Representantes da Educação Infantil debatem PL da Educação Domiciliar

A diretora da ADUFEPE Zélia Granja Porto mostrou os riscos do Projeto de Lei sobre Educação Domiciliar (homeschooling)

O Fórum em defesa da Educação Infantil de Pernambuco (FEIPE) realizou a mesa temática: O Projeto de Lei de Educação Domiciliar: Uma proposta de negação do direito, na manhã desta sexta-feira (12), no auditório da ADUFEPE. O evento teve representações de municípios de todo o estado e participaram da mesa: Célia Santos, do Movimento Interfóruns de Educação Infantil do Brasil (Mieib), Séphora Marinho Freitas, do Sindicato dos Trabalhadores em Educação de Pernambuco (Sintepe) e Zélia Granja Porto, da ADUFEPE.

A mesa discutiu os perigos do texto que propõe regulamentar a educação domiciliar no Brasil, uma modalidade de ensino em que pais ou tutores assumem o processo de aprendizagem das crianças, ensinando os conteúdos ou contratando professores particulares. Divulgado nesta quinta (11) pelo Ministério da Mulher, da Família e dos Direitos Humanos, o texto prevê: provas anuais de certificação de aprendizagem, cadastro dos estudantes no Ministério da Educação (MEC) e obrigatoriedade de apresentar um plano pedagógico individual proposto por pais ou responsáveis legais, entre outros. O projeto ainda precisa tramitar no Congresso para entrar em vigor.

Célia Santos apresentou o posicionamento do Mieib afirmando que a proposta contraria diretrizes curriculares, pois, desobriga o estado de garantir a educação infantil para crianças de zero a seis anos e faz um alerta para o perigo da desconstrução do ambiente escolar. “Na atual conjuntura política com a intencionalidade do governo federal há a intenção de destruir a escola e principalmente, a pública”, alertou.

A representante do Sintepe, Séphora Freitas, destacou o caráter segregador do PL. “Quando vamos analisar esse projeto de lei temos que pensar que sociedade queremos. Citam isonomia de direitos, mas as crianças educadas em casa serão separadas. E por que isolar? Tirando-as da escola participativa e crítica que permite que a criança conheça outras realidades?”, questiona a sindicalista.

Principais ameaças

Para a diretora da ADUFEPE, Zélia Porto, o projeto visa desconstruir direitos conquistados historicamente. Em sua fala, ela apresentou uma análise do PL, mostrando as principais ameaças. A docente, que também é psicóloga também trouxe considerações sobre a história, o contexto e o discurso político por trás do projeto.

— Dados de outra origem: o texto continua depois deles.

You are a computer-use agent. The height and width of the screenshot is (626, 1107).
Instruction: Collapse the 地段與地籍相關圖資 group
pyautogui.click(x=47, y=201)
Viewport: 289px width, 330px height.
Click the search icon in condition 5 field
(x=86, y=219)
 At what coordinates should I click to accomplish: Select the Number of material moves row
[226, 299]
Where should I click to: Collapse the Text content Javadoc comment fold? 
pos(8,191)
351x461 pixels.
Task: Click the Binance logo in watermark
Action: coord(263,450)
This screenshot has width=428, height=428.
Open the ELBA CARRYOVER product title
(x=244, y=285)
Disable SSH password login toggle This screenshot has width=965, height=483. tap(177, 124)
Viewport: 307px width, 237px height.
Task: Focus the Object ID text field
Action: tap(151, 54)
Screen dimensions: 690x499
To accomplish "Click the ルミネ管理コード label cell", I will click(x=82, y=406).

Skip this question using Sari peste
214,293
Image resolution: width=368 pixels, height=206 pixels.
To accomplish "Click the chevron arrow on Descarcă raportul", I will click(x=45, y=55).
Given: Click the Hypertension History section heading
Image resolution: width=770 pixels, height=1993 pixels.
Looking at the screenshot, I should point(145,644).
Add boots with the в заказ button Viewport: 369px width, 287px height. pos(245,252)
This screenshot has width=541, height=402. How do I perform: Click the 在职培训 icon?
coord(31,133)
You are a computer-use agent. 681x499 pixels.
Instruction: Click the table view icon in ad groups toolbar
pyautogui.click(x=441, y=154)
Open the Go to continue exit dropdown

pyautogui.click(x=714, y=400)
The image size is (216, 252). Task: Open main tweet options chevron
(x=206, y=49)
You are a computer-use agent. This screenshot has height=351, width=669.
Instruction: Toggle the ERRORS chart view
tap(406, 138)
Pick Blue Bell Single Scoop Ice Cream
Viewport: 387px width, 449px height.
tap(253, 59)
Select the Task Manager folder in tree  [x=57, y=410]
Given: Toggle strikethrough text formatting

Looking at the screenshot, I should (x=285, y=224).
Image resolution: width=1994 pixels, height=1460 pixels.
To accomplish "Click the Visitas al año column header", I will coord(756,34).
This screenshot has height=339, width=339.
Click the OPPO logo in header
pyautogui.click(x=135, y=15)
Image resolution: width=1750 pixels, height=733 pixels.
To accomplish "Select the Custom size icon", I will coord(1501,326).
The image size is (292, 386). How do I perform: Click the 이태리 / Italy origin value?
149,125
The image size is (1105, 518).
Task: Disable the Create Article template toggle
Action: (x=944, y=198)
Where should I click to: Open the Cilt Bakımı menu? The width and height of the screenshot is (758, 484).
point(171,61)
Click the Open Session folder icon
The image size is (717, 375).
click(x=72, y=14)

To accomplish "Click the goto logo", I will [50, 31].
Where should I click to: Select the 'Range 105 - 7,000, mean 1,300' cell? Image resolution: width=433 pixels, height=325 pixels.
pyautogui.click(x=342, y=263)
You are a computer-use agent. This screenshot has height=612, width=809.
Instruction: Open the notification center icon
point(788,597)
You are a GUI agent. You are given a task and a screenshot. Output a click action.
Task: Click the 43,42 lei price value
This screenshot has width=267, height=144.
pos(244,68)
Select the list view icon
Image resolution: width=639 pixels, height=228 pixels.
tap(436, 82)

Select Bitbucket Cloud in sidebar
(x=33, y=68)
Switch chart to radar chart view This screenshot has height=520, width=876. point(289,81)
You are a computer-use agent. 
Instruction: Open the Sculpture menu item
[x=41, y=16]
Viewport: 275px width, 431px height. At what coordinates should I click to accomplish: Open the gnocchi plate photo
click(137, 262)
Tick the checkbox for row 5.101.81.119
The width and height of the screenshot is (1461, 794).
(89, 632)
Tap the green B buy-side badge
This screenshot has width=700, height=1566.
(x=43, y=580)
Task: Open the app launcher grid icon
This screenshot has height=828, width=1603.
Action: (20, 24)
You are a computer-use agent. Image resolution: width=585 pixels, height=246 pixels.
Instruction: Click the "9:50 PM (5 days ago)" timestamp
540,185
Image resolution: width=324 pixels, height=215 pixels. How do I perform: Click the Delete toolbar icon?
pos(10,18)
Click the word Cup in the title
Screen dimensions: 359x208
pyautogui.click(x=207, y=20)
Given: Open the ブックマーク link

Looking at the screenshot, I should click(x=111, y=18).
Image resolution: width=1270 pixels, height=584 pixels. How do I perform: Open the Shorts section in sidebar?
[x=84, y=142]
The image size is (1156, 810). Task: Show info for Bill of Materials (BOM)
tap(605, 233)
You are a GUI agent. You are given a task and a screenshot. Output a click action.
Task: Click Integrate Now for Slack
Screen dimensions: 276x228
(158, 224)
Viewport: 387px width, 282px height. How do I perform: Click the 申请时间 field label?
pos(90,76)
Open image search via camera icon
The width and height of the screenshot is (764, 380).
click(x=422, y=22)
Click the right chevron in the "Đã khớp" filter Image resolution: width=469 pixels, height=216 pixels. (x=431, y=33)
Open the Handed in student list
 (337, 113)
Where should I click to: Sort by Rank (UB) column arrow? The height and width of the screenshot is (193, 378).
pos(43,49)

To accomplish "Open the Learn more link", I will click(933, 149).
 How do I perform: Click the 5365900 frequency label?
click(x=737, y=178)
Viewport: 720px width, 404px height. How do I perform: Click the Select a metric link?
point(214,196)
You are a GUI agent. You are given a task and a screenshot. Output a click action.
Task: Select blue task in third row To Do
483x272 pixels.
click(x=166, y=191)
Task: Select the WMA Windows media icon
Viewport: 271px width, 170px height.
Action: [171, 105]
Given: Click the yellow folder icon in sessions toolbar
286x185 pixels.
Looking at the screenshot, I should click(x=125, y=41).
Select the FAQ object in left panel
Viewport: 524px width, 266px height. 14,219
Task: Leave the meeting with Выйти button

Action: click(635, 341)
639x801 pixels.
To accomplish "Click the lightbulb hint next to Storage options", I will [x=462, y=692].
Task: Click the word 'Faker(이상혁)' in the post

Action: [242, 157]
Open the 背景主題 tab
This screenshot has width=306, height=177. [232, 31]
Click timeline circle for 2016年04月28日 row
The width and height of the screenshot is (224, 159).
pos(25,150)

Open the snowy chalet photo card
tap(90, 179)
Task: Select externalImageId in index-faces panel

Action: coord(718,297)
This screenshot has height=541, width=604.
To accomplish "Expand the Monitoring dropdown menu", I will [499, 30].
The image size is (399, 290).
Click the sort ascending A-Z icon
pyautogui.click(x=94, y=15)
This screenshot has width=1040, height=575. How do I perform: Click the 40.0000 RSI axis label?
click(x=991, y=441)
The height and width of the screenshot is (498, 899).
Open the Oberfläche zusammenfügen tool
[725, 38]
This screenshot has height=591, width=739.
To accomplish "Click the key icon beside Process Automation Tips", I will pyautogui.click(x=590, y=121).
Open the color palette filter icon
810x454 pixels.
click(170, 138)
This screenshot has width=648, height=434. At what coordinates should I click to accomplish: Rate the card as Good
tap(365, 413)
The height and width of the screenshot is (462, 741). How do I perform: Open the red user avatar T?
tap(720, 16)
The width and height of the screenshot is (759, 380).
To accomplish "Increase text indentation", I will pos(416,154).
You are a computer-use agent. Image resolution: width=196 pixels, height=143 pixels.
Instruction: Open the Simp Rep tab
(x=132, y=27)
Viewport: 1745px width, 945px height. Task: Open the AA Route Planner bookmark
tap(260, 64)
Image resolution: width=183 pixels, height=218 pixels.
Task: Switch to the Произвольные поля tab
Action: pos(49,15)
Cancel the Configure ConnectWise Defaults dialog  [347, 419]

Zélia argumenta que o direito à educação está risco, citando o artigo 1º, do PL que evoca apenas, o direito à educação domiciliar. “A Constituição reconhece a educação como um direito de todos e dever do Estado, da família e sua promoção com a colaboração da sociedade. Então, a educação infantil é um direito da criança, e esta é um sujeito de direito, como produtora de cultura e como ator social”, disse Zélia lembrando o movimento de luta das mulheres pelas creches nas décadas de 70 e 80.

Ela destacou também ameaças ao pacto social, “pois a escola é uma instância de socialização e de sistematização de conhecimentos”. Para a docente, institucionalizar mecanismos de avaliação não garantem os direitos sociais da criança. “Educação escolar é mais do que isso, a aprendizagem dos princípios de liberdade e dos ideais de solidariedade humana, da convivência com as diferenças e da tolerância, faz parte da educação escolar”, defende a professora.

Zélia avalia o projeto como garantia de interesses do discurso vigente. “Colocaram as escolas no centro da guerra cultural bolsonarista e um dos motivos para os pais tirarem seus filhos da escola seria a doutrinação ideológica. Na verdade, há motivos políticos, educacionais, raciais e de classe. Além de poder expandir o mercado educacional e sua oferta de produtos e serviços”.

No cerne do discurso, a educação domiciliar seria uma alternativa para as famílias conservadoras protegerem seus filhos de alguma vulnerabilidade.  “Se a educação escolar tem deficiências, a solução não é proteger os seus filhos e sim, reivindicar a melhoria da qualidade da educação para todos. A educação domiciliar tem uma dimensão individualista, para não dizer egoísta”, disse Zélia Porto.